The main strength of this study is its registry-based design, including information on emigrations and deaths. The validity of CVD and AMI is high, as the National Patient Registry has nearly complete coverage [36, 37]. Furthermore, the measurements of SES were based on individual data, included three different indicators and the fact that we were able to measure SES prior to follow-up strengthened the study. On the other hand the broad categories of SES leave a possibility of biased results and the omission of education data, due to poor validity, was a limitation. Our study has other noteworthy limitations. First, cases of AMI were limited among immigrants due to the groups' relatively small size. Secondly, deaths and morbidity related to CVD and AMI in the immigrant's country of birth during follow-up might underestimate the findings. Thirdly, the re-migration of less successful migrants before they become manifestly ill might also underestimate the findings. Fourthly, in case of a country of birth-related selection, when choosing between seeking healthcare and not seeking healthcare for CVD symptoms, the findings in our study might be biased.
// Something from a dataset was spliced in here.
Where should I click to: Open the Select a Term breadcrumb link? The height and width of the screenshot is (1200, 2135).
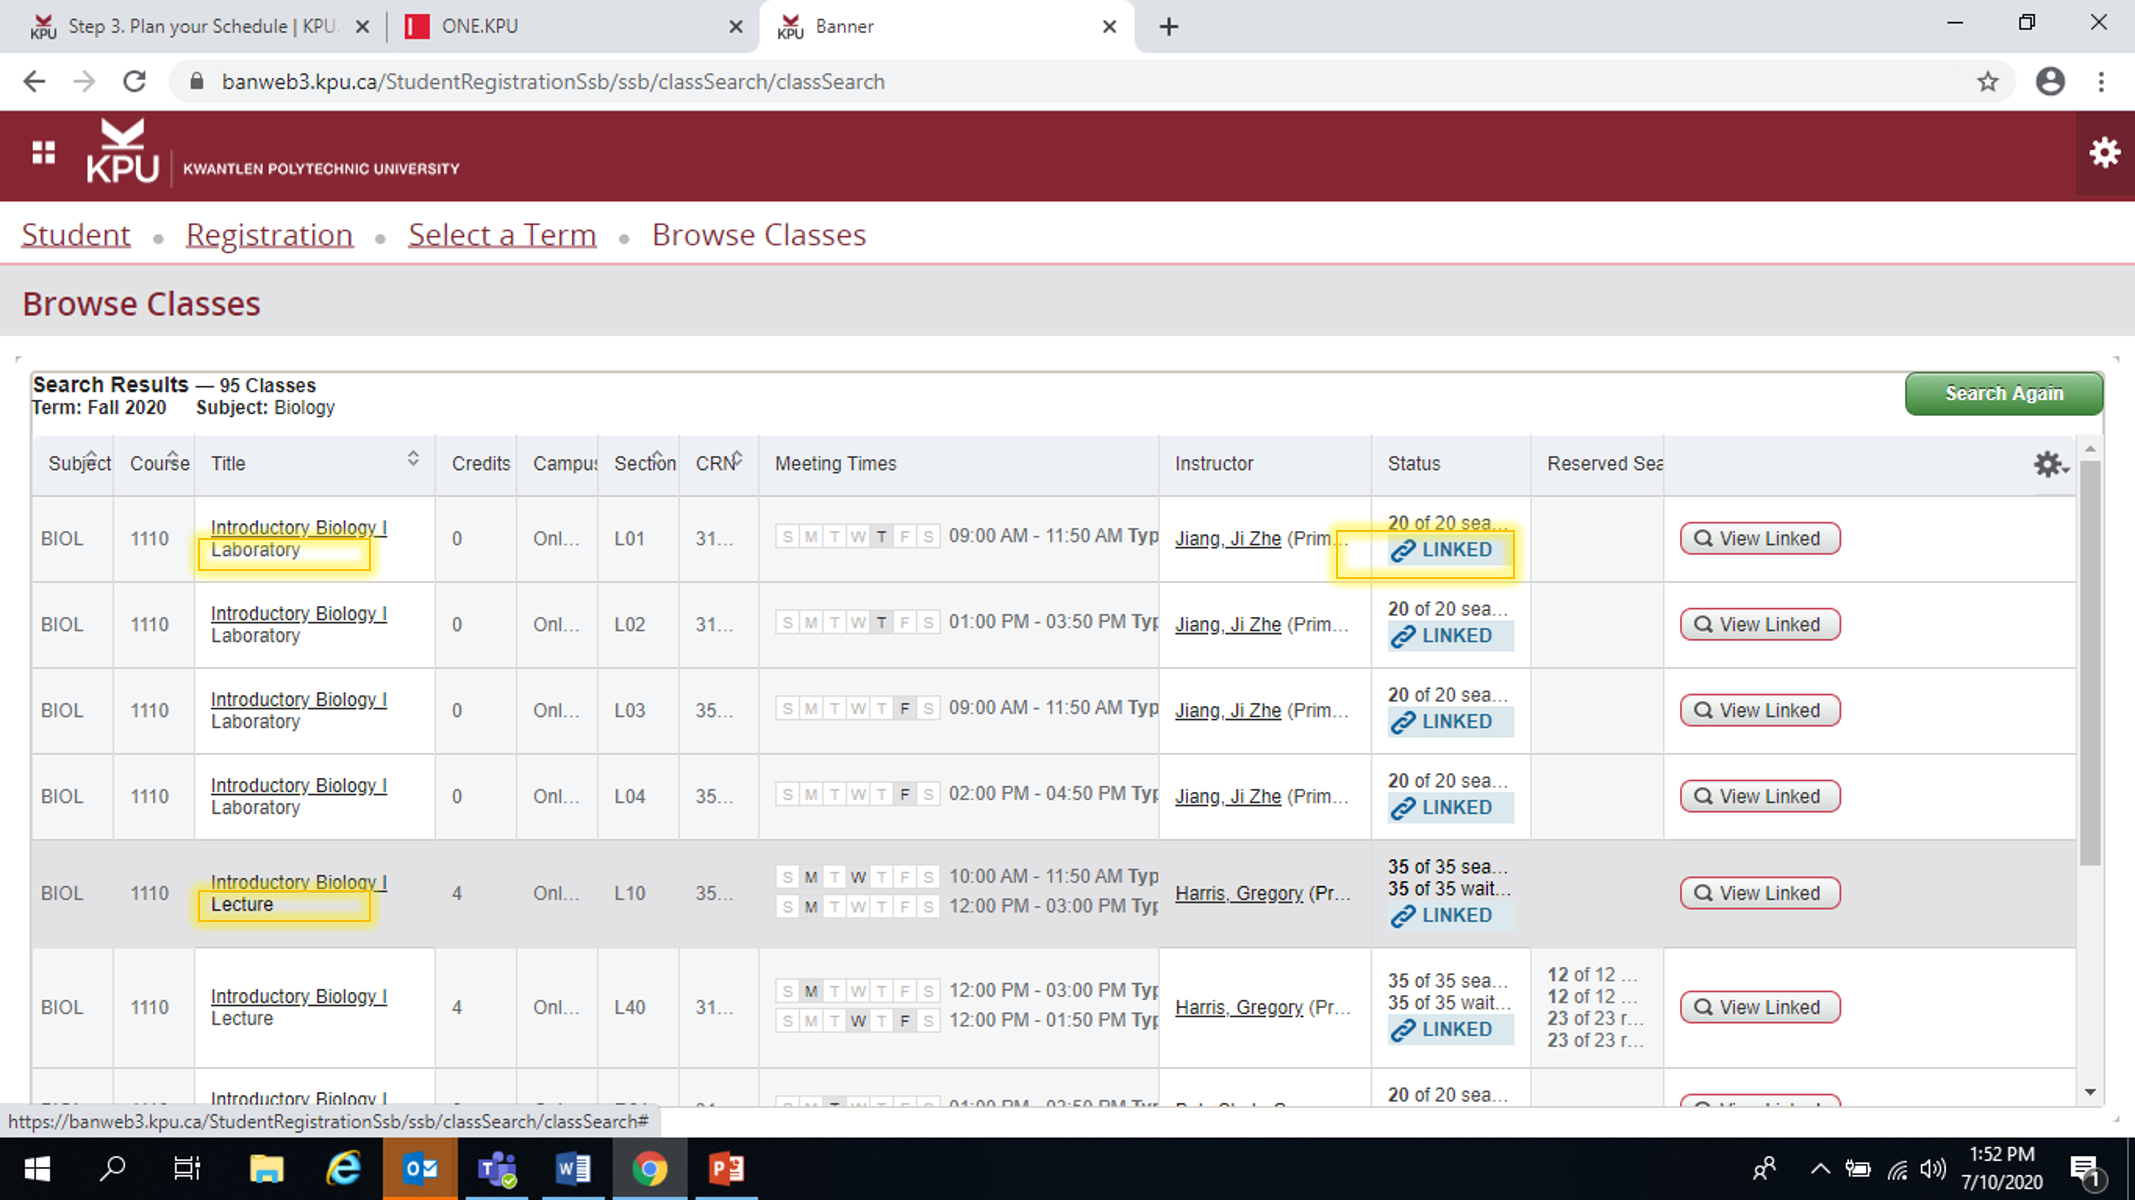click(502, 235)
Studies have shown that perceived CVD symptoms and the acting (or not acting) on symptoms is likely to differ by ethnicity and country of birth [38–40]. Finally, cases of CVD not leading to hospital care are not included in this study; however, only if the selection between no-care, primary care and hospital care differs according to country of birth, the results might be biased. We would not expect such strong bias in case of AMI, but for other less acute CVD's there might be a tendency that immigrants more often go to the hospital directly, even if they are expected to be treated or referred by their general practitioner.
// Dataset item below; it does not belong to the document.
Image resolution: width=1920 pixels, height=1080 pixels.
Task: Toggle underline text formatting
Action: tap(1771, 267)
The incidence of CVD and AMI varied according to country of birth; immigrants born in Pakistan and Turkey had an increased incidence of AMI and CVD, compared with native Danes. However, the incidence of CVD among immigrants from the former Yugoslavia did not differ notable from that of native Danes. The study highlights the importance of looking at each immigrant group individually instead of gathering them into one seemingly heterogeneous group. Differences between immigrants groups and native Danes were reduced when considering SES, but stratified analyses suggested that the relationship between some SES indicators and CVD incidence might differ by country of birth. These facts suggest that future studies should collect and test different SES indicators and conduct different analyses in the investigation of immigrants' health. Finally, the study suggests that country of birth is an important factor, when drawing attention to immigrant groups, where preventive efforts are needed in relation to CVD. The results indicate that more research is necessary to understand differences in incidence rates by country of birth, in particular, in terms of understanding how migration patterns affect incidence of CVD.
This study was supported by grants from The Danish Heart Foundation.